◆ TASK
Report every line of the items below that contains the word "alert". Copy each such line in full.

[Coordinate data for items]
>> begin
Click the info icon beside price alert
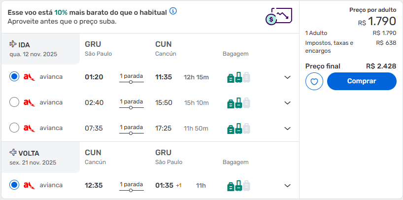Image resolution: width=403 pixels, height=200 pixels. (x=173, y=11)
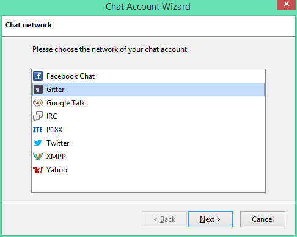Pick XMPP as chat network
The image size is (297, 237).
(x=149, y=157)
>> end
◆ RESULT OF THIS EXERCISE
Click the info icon beside price alert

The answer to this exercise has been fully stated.